What Americans see, lately, from this outrage pandemic is a daily drama of name-calling hurled at President Obama from both sides of the political spectrum.  The right now routinely says Obama is no different than "Hitler" and "Carter" and "Arafat," while the left compares him to "Kissinger" and "Reagan" and "Bush."   None of it is true, of course.   I could argue that the schnauzer across the hall is like Hitler and that the Pekingese is like Kissinger--but it doesn't make it true.  All this historical name calling is just shorthand for both sides saying: Obama is the worst there could be, and that's all I'm going to contribute to this debate. Outrage, thy name is Hitler (and Carter, and Arafat, and Kissinger...).

Curiously, while the outrage pandemic has spread to every corner of the American political system, reducing it to the point where it seems near death, the Europeans are not suffering as we are.

From the perspective of the Nobel Committee in Copenhagen, American politics is not a patient laying comatose on a table, but a shining beacon of hope shining anew after the darkness of the last eight years.

For the Europeans, Barack Obama ended nearly a decade of outrage in response to Bush's and Cheney's  military policies. The election of Barack Obama was greeted by Europeans (and Asians, and Africans, and Latin Americans) not just as a turning point in history, but as step in the direction of survival.

Over the course of nearly a decade, the rest of the world watched the policies of the Bush administration and worried about the rising specter of nuclear annihilation--a fear that had not gripped the world so strongly since the end of the Cold War.

Awarding the Nobel Peace Prize to Barack Obama seemed to carry with it a collective sigh of relief from Europe, if not the world.  If the Nobel medal could speak, this year it would say, "Thank you, for stopping that crazy march to military madness that worried us all so much!"

America is still in Iraq and considering sending more troops to Afghanistan.  Yet, we these military actions are not being driven through by propaganda campaigns and bellicose brinkmanship.  We no longer turn on our televisions to be greeted by constant White House speeches warning that terrorists will destroy our shopping malls with nuclear bombs tomorrow if we fail to invade Iraq and Iran and Afghanistan, today.  The world still has problems, but the biggest kid on the global stage is no longer picking fights everyday with everyone else.

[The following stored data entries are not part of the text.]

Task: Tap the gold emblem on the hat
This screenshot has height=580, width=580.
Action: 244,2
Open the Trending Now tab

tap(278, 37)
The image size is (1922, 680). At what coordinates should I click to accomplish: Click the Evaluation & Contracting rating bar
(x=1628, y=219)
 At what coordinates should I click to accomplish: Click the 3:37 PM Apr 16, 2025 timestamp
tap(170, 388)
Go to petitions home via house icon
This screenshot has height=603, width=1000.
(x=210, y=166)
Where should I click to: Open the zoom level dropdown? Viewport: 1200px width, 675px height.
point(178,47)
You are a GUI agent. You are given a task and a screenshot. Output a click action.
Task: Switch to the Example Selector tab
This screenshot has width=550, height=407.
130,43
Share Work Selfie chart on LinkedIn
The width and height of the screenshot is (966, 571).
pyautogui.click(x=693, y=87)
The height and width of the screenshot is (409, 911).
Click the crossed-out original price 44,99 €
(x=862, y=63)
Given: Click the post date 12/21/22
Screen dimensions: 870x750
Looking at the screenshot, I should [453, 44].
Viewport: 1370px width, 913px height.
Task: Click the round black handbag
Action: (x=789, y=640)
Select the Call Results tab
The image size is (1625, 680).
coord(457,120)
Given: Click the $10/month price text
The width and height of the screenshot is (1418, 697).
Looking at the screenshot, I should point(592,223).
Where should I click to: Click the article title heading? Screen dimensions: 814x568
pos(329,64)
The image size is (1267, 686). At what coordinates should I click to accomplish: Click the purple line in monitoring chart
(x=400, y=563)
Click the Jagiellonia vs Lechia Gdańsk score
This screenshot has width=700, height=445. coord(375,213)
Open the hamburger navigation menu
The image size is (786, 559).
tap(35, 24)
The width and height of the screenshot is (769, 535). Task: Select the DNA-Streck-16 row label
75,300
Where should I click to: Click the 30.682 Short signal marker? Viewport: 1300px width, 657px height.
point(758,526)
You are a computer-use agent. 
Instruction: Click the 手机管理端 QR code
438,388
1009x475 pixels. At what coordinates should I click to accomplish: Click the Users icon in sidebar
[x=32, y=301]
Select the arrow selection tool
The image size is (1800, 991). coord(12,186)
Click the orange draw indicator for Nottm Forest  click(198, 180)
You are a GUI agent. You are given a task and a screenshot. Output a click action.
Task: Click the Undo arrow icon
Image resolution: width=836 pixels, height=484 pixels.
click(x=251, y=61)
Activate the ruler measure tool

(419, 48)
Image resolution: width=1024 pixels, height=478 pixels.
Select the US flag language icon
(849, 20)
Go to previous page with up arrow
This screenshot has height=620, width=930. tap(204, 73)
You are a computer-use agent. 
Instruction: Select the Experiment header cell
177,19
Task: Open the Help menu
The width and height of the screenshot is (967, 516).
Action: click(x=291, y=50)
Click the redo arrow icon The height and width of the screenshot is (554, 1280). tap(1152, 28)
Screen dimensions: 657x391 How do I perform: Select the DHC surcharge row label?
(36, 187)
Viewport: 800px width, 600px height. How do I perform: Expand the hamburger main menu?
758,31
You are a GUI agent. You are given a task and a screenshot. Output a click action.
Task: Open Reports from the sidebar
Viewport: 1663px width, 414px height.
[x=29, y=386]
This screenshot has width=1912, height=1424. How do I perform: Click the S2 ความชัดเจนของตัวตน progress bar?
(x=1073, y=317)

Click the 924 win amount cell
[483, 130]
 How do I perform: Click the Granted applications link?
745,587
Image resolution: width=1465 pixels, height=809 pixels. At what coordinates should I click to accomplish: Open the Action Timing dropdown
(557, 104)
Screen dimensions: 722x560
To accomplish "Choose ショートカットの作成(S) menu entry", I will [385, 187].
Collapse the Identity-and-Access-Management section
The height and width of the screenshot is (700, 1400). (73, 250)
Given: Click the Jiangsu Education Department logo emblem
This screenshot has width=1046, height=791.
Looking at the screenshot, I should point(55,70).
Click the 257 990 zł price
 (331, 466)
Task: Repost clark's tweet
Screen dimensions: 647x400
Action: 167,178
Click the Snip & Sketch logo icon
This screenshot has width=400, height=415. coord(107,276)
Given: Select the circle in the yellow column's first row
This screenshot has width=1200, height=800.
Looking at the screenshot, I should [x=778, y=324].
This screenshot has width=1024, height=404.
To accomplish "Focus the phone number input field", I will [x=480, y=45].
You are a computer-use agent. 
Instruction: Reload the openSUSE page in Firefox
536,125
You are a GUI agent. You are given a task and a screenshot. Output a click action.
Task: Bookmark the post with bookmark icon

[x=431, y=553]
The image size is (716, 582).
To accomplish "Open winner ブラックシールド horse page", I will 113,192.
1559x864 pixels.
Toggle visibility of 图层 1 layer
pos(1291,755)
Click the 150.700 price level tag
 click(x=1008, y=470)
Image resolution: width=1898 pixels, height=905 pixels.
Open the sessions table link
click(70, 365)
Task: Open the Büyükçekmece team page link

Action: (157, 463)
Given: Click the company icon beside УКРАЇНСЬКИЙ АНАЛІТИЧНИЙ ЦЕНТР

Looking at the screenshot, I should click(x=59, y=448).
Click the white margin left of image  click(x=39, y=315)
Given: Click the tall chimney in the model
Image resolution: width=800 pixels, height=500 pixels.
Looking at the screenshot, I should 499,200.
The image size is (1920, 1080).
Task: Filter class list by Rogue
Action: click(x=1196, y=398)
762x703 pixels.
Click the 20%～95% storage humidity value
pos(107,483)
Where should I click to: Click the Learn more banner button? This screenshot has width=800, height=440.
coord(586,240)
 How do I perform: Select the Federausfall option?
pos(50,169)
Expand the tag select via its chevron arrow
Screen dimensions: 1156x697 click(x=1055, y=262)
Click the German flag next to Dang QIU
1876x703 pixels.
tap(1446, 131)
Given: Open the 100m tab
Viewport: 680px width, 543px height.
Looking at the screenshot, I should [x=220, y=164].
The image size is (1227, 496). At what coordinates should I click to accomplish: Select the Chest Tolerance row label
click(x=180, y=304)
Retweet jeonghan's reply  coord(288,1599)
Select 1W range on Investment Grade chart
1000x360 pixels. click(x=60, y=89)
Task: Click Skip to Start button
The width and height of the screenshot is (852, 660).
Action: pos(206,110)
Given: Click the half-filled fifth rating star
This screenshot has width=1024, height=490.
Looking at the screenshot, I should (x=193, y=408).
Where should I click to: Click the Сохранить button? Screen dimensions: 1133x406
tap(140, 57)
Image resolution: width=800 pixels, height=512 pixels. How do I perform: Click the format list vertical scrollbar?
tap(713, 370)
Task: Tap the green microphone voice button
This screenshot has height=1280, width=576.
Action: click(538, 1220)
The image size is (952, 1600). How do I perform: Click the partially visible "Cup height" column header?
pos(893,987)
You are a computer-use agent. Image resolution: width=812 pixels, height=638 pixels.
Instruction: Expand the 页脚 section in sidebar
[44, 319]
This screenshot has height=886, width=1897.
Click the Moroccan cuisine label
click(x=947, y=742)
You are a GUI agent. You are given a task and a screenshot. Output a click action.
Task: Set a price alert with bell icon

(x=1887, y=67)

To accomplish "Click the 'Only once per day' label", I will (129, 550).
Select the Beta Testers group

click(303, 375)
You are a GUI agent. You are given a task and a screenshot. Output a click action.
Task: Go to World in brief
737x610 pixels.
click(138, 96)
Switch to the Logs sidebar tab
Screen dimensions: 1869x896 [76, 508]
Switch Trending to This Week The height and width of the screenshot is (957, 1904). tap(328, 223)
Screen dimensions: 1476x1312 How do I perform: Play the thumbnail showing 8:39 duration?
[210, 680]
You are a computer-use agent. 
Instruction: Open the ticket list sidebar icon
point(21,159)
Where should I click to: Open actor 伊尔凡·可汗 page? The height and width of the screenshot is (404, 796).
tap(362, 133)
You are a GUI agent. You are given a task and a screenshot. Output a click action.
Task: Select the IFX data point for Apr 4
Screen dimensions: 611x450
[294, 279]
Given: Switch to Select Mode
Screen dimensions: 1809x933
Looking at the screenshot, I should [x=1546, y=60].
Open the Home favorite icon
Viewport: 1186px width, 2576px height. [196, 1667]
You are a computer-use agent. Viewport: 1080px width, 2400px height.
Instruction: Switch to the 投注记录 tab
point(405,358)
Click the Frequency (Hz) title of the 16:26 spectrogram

In response to the logic behind this year's Nobel, it is not surprising that the left and the right vented their outrage at Obama. Our outrage pandemic is far from over.  And yet, as someone who stood in the cold to watch Barack Obama's inauguration, and who felt that optimism for Democracy in a way that I cannot recall feeling before or since, I understand why the Europeans might still feel it strong enough to give Obama the Nobel Prize.

Perhaps we should take this Nobel Peace Prize as an invitation to remember that feeling of optimism we felt less than one year ago--a chance to recall that feeling with the help of an old friend who still believes in its potential.

So, amidst the latest outbreak of outrage springing up across America, take a few moments to enjoy Barack Obama's Nobel Prize.  The way our outrage pandemic is growing, it could be a long time before we feel good again--about Barack Obama or anything else for that matter.